Yargıtay Kararı 9. Ceza Dairesi 2022/14525 E. 2023/6478 K. 18.10.2023 T.

YARGITAY KARARI
DAİRE : 9. Ceza Dairesi
ESAS NO : 2022/14525
KARAR NO : 2023/6478
KARAR TARİHİ : 18.10.2023

MAHKEMESİ :Ceza Dairesi
SAYISI : 2019/1137 E., 2021/702 K.
SUÇ : Cinsel taciz
HÜKÜM : Mahkûmiyet
TEMYİZ EDENLER : Katılan mağdure vekili, Bakanlık vekili, sanık müdafii
TEBLİĞNAME GÖRÜŞÜ : Düzeltilerek onama

Bakanlık vekilinin temyiz isteği yönünden; 6284 sayılı Ailenin Korunması ve Kadına Karşı Şiddetin Önlenmesine Dair Kanun’un 20 nci maddesinin ikinci fıkrası uyarınca davaya katılma hakkı bulunan Aile ve Sosyal Hizmetler Bakanlığı’na yokluğunda yapılan yargılamaya ilişkin olarak mahkemelerce re’sen ihbarda bulunulmasının zorunlu olup olmadığı hususunda Yargıtay İçtihadı Birleştirme Büyük Genel Kurulu’nca yapılan toplantı sonucunda verilen 13.12.2019 gün ve 2019/6 Esas, 2019/7 Karar sayılı içtihadı birleştirme kararı ile Bakanlığa bildirimde bulunulmasının zorunlu olmadığının kabul edilmesi ve 5271 sayılı Ceza Muhakemeleri Kanunu’nun (5271 sayılı Kanun) 237 nci maddesinin ikinci fıkrasına göre kanun yolu muhakemesinde davaya katılma talebinde bulunulamayacağının anlaşılması karşısında, Bakanlık vekilinin davaya katılma ve hükmü temyize hakkı bulunmadığı belirlenmiştir.

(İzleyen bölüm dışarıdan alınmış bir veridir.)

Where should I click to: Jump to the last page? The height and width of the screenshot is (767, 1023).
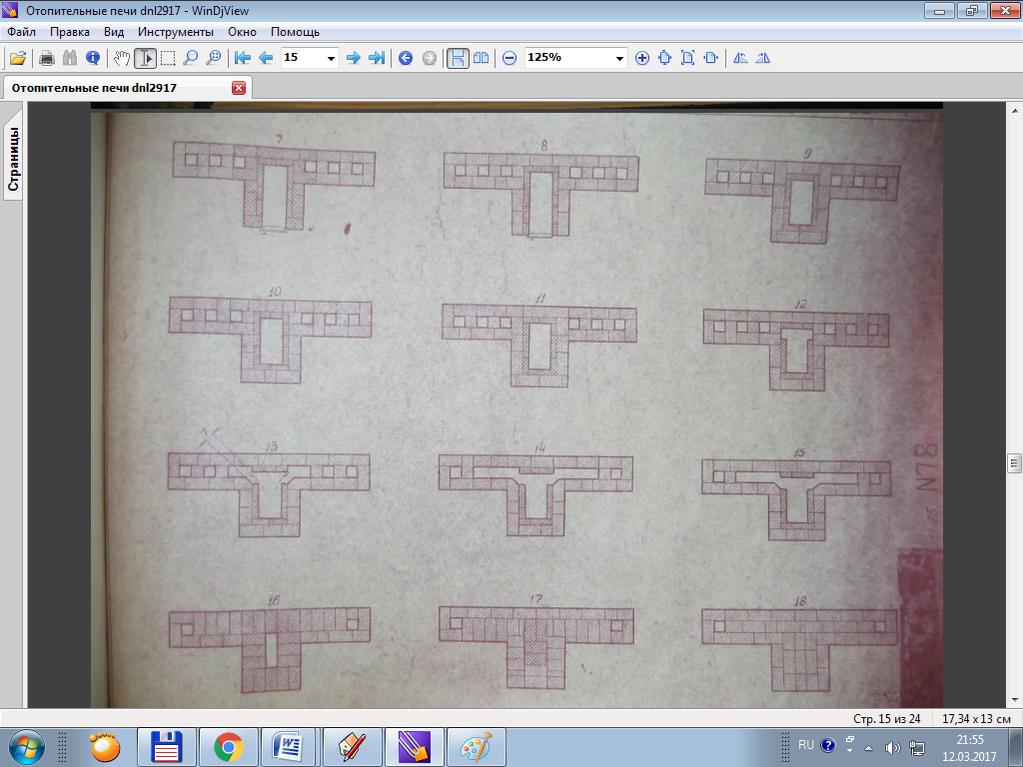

Sanık müdafii ile katılan mağdure vekilinin temyiz istemi yönünden; İlk Derece Mahkemesince verilen hükme yönelik istinaf incelemesi üzerine Bölge Adliye Mahkemesi tarafından verilen kararın; 5271 sayılı Kanun’un 286 ncı maddesinin birinci fıkrası uyarınca temyiz edilebilir olduğu, 260 ıncı maddesinin birinci fıkrası gereği temyiz edenlerin hükmü temyize hak ve yetkilerinin bulunduğu, 291 inci maddesinin birinci fıkrası gereği temyiz istemlerinin süresinde olduğu, 294 üncü maddesinin birinci fıkrası gereği temyiz dilekçelerinde temyiz sebeplerine yer verildiği, 298 inci maddesinin birinci fıkrası gereği temyiz istemlerinin reddini gerektirir bir durumun bulunmadığı yapılan ön inceleme neticesinde tespit edilmekle, gereği düşünüldü:

I. HUKUKÎ SÜREÇ
1. Ankara 13. Asliye Ceza Mahkemesinden verilen 02.04.2019 gün ve 2017/560 Esas, 2019/253 Karar sayılı kararı ile sanık hakkında cinsel taciz suçundan, 5271 sayılı Kanun’un 223 üncü maddesinin ikinci fıkrasının (e) bendi uyarınca beraat karar verilmiştir.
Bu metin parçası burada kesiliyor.